Fletcher Williams III wants to change how we think about palmetto rose artists in downtown Charleston. With his latest art project, Revising Divisive Phrasing, Williams presents a new way of viewing palmetto rose sellers — not as vendors, but as artists.
Up until last fall, these signs read: “The SALE of Palmetto Roses by Roaming Peddlers is ILLEGAL.”
And while the City of Charleston tells us that those signs have all been removed, their historical significance remains.
In October 2018, the city replaced the “roaming peddlers” signs with signs that direct visitors to approved palmetto rose kiosk locations: “City of Charleston authorized kiosk for the sale and purchase of palmetto roses is located at South Market and East Bay Streets.”[content-2] Williams’ version offers: “This area is designated for the sale of Charleston Palmetto Roses made by our local artisans.”
Published on his website and Instagram last week, the project has already gotten a lot of feedback — so much so that Williams says some people think his sign is really posted around town. “Some people thought the city had adopted the revision,” says Williams.
In reality, Williams’ photos of his signs around town are just the product of him temporarily hanging one sign in various downtown locations, from Waterfront Park to Rainbow Row to the Battery.
Williams originally came up with the revised phrasing last July, when he placed stickers with the words around downtown. And while Williams doesn’t know if the city saw or even acknowledged those stickers, the language on the signs did end up changing, following the arrest of a 16-year-old rose seller last July.
That incident also led to the creation of a task force to review and improve the Youth Palmetto Art and Business Program, which was started back in 2007. In February, the task force proposed raising the maximum age of participants from 16 to 18, one of a few proposals they planned to introduce to City Council.
[content-1] Even with the new city-approved language, the history of street vendors in Charleston has traditionally been shrouded in negative, divisive, and even criminal terms.
“This language isn’t new to the city,” says Williams of those original signs, the ones that call out “roaming peddlers.” He references a book, A Golden Haze of Memory: The Making of Historic Charleston, which describes black women selling flowers on Broad Street in the 1930s.
“During the high point of the spring tourist season, the city received a series of complaints about noise, blocked sidewalks, litter, fighting, and overly aggressive sales tactics among the flower women who hawked their wares in the heart of the historic district. Local politicians, fearful of losing visitor dollars, considered a proposal to relocate the women from the post office sidewalk to the marketplace.”

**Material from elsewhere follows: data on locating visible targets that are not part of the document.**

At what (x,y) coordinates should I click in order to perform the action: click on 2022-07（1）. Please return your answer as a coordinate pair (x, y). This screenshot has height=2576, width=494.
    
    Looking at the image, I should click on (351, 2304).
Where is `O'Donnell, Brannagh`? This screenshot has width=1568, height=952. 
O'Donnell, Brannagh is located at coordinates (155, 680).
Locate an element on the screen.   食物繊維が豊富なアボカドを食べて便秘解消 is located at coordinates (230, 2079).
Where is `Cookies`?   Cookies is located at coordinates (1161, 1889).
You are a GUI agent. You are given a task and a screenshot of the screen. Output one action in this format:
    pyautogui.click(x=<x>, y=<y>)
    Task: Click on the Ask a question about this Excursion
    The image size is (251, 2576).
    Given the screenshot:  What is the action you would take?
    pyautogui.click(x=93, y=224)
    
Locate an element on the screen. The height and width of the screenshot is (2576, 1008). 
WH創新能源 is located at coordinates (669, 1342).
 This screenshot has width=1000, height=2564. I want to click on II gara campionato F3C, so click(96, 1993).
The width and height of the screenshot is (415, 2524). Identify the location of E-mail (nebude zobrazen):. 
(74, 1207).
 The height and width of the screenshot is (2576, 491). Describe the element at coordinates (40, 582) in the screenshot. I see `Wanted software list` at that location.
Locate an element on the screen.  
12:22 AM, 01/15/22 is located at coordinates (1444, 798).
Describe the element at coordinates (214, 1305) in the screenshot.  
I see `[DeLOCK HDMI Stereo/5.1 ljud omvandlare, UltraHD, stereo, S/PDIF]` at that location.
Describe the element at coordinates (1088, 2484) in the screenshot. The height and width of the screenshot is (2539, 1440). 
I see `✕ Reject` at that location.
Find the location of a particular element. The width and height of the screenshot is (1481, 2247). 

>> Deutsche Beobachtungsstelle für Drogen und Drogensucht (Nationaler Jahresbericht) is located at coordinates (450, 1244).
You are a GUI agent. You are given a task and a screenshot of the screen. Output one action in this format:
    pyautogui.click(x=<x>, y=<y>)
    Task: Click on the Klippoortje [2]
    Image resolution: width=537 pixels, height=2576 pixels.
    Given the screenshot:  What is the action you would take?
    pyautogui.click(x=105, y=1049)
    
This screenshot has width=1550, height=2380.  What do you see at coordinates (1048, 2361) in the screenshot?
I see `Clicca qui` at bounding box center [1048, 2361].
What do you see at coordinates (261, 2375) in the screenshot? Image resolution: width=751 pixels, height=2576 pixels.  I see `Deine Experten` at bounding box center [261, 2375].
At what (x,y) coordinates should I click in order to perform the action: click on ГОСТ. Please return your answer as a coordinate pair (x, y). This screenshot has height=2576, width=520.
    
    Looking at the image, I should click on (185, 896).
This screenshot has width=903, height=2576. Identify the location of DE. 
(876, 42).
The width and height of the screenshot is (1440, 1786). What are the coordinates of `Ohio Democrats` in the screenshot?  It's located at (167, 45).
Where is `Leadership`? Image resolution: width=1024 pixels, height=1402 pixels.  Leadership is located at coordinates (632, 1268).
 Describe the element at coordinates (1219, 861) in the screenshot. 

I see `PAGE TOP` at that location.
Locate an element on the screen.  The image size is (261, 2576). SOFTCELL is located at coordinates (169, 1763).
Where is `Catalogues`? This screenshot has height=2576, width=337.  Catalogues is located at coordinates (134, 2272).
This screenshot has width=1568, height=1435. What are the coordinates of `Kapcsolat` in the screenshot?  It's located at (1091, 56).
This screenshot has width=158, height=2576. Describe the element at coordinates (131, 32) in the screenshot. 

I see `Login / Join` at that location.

In his art, Williams first started working with the palmetto rose in a 2015 exhibition, Souvenir. A piece from that show, “Freshly Cut,” was installed in a Spring Street storefront after the Emanuel AME massacre, a way to memorialize those killed on June 17, 2015.
“I’ve been afforded the same opportunity with the same craft, but it’s been in regulated cultural public spaces,” says Williams. “I’m not dealing with hand-to-hand sales or tourism, I’m not the one that’s disrupting that industry here.”
Williams talked to City Paper in 2015 about his hope for art in the city: “I’m not saying that people don’t want to make work that’s socially conscious or political or anything other than what we’re used to seeing,” he said, adding, “It’s not nurtured. It’s not welcome. I don’t know what it’s going to take to change that.”
Four years later, Williams still sees the same issues in Charleston. “The city shouldn’t be scared of free and creative expression,” says Williams. “That’s the issue. They try to control so much of the culture — there’s gonna be this pushback. It’s where we’ve been for a long time, we have to try to figure out how to move past it.”